## DIRECTIONS
The line with "How do I perform: Click", the line with "Screen dimensions: 735x423", and all lines between them in the material below: return these exactly, and no others.
AVAILABLE DATA Start Marker
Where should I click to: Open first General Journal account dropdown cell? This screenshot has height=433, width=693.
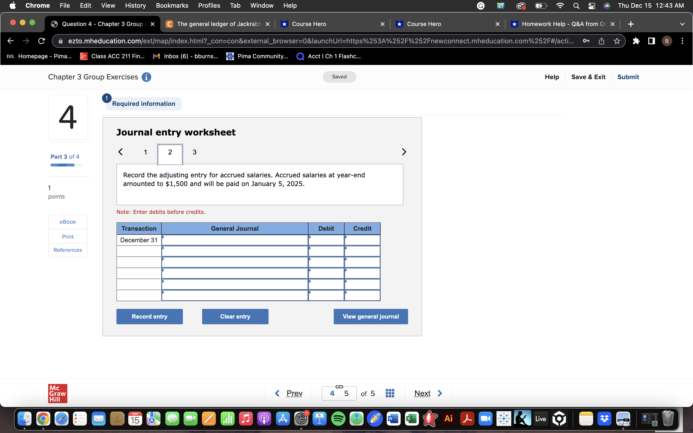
AVAILABLE DATA End Marker
AVAILABLE DATA Start Marker
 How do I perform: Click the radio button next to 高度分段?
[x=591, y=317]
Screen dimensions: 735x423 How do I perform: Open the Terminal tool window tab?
AVAILABLE DATA End Marker
AVAILABLE DATA Start Marker
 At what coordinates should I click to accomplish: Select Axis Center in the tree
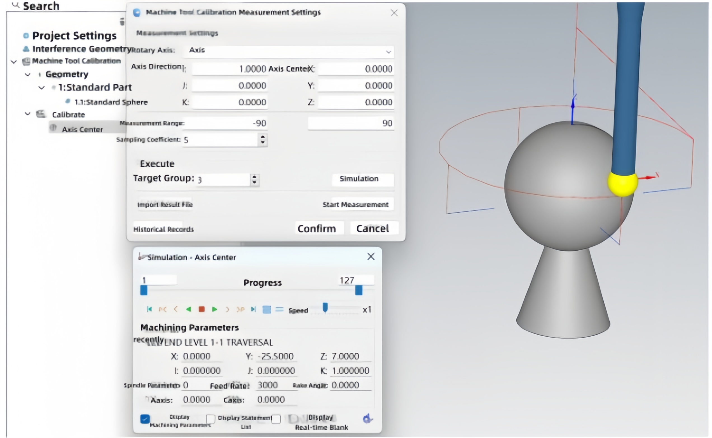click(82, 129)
AVAILABLE DATA End Marker
## SOLUTION TO THIS TASK
 How do I perform: Click the radio button next to 高度分段?
[x=591, y=317]
Screen dimensions: 735x423 How do I perform: Open the Terminal tool window tab?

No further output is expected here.